A horizontal hollow log hive (Butterworth 1892) from The Quest for the Perfect Hive

Children’s Books

  1. The Invisible String by Patricia Harst (a picture book that I bought for my grandchildren during my son’s most recent deployment, this time to Afghanistan)
  2. A Paper Hug by Stephanie Skolmoski (another picture book on deployment that I bought for my grandchildren before my son had to leave again to attend captain school)
  3. 39 Clues (I read this and several other books whose titles now escape me, while trying to decide which ones to bring along when we took the grandchildren to dance camp this past summer. I had forgotten how much I love to read children’s books. Those authors can’t afford to waste any time getting to the heart of a story, or the audience gets bored.)
  4. Fablehaven by Brandon Mull (This is the one we finally settled on, a book about grandparents who ran a sanctuary for mystical animals.
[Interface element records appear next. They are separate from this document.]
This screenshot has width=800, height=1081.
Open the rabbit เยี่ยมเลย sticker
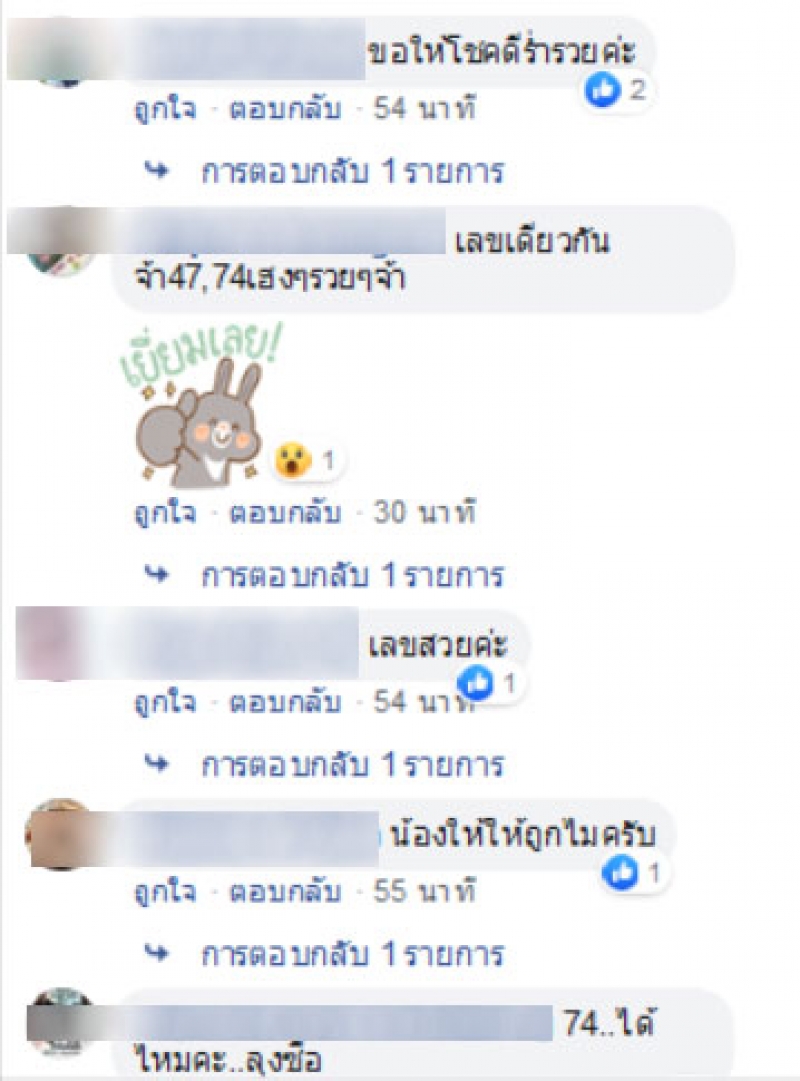tap(200, 405)
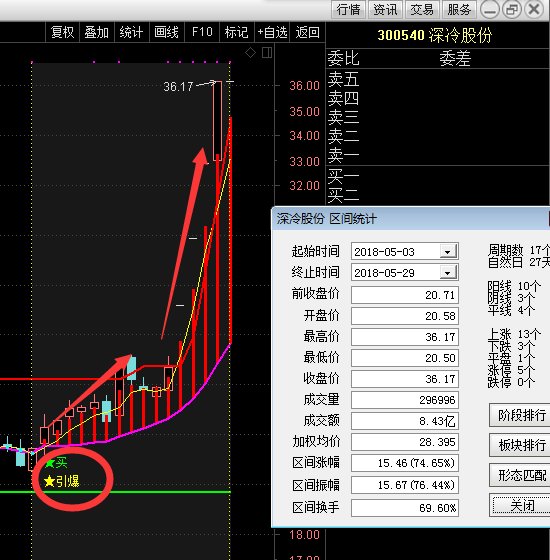Open F10 company information
The image size is (550, 560).
(x=202, y=32)
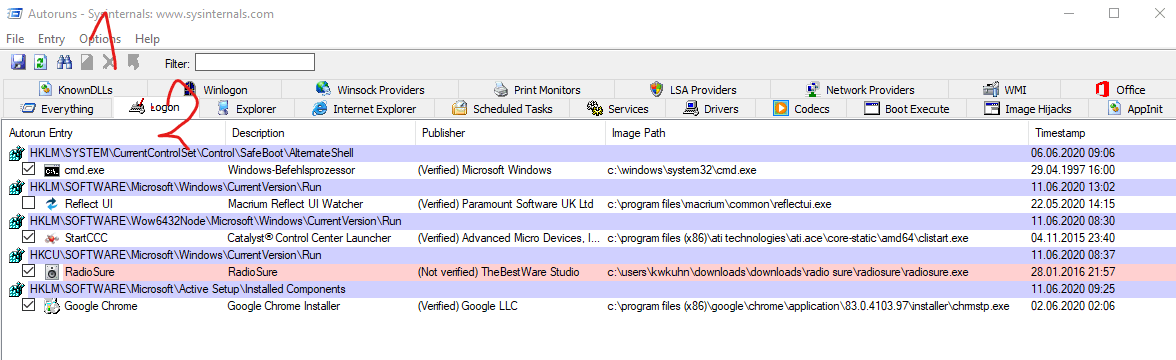Click the Delete X toolbar icon
The height and width of the screenshot is (360, 1176).
click(x=110, y=62)
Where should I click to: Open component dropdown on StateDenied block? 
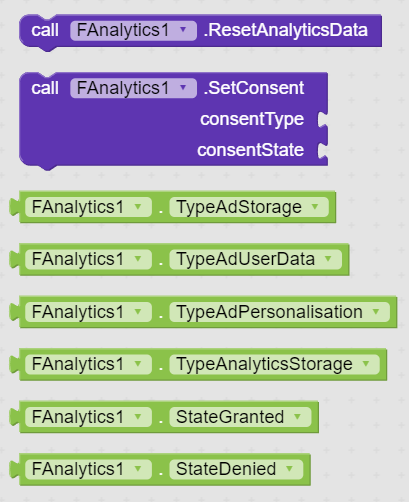(88, 469)
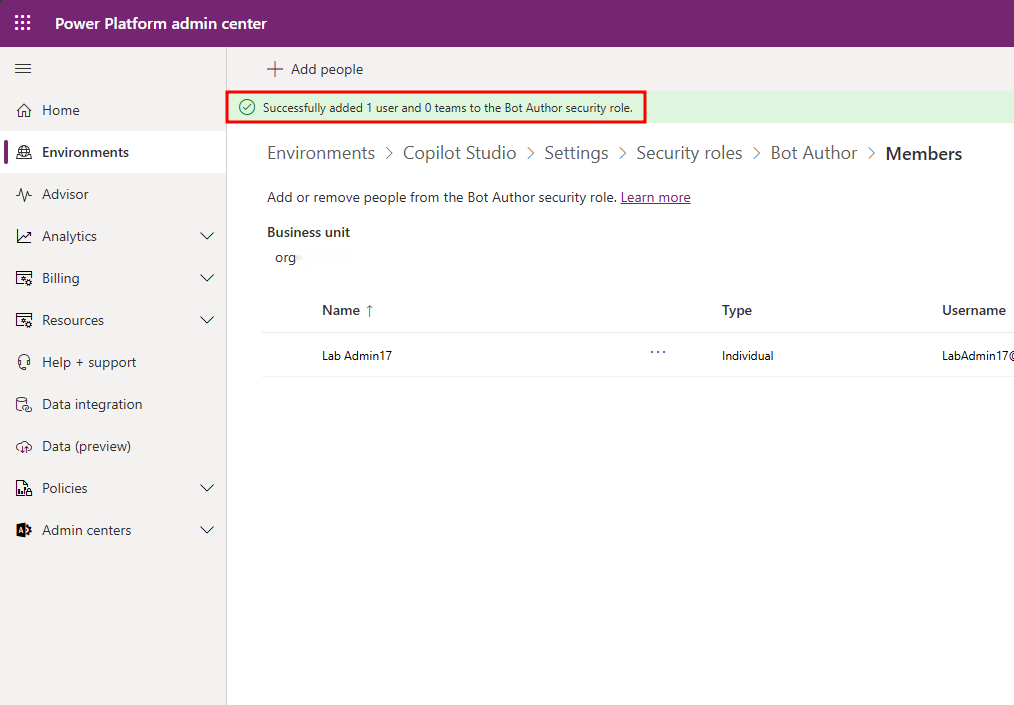Click the Data integration icon
This screenshot has height=705, width=1014.
point(24,405)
While at dance camp with our grandchildren in July, we read a chapter or two aloud each night before bed.)
  5. Peter Pan by J.M. Barrie (we listened to this on CD while driving home from dance camp)
  6. The White Fox Chronicles by Gary Paulsen (a sci-fi book that my 11-year-old grandson wanted me to read, and I was very happy I did, not just for the insight into how he thinks, but it also happened to be a gripping story.)

At the moment I am about halfway through reading The Moral Lives of Animals by Dale Peterson and The Beekeeper’s Lament by Hannah Nordhaus. (I often have more than one book going at a time.)  I came home from my aunt’s with a 983-page novel called The Kindly Ones, originally written in French by Johnathan Littell and winner of two prestigious French literary awards. It is “the chilling fictional memoir of Dr. Maximilien Aue, a former Nazi officer who has reinvented himself, many years after the war, as a middle-class family man and factory owner in France.” My aunt  warned me that it is morally difficult reading but said it explained a lot of things that she often thinks about.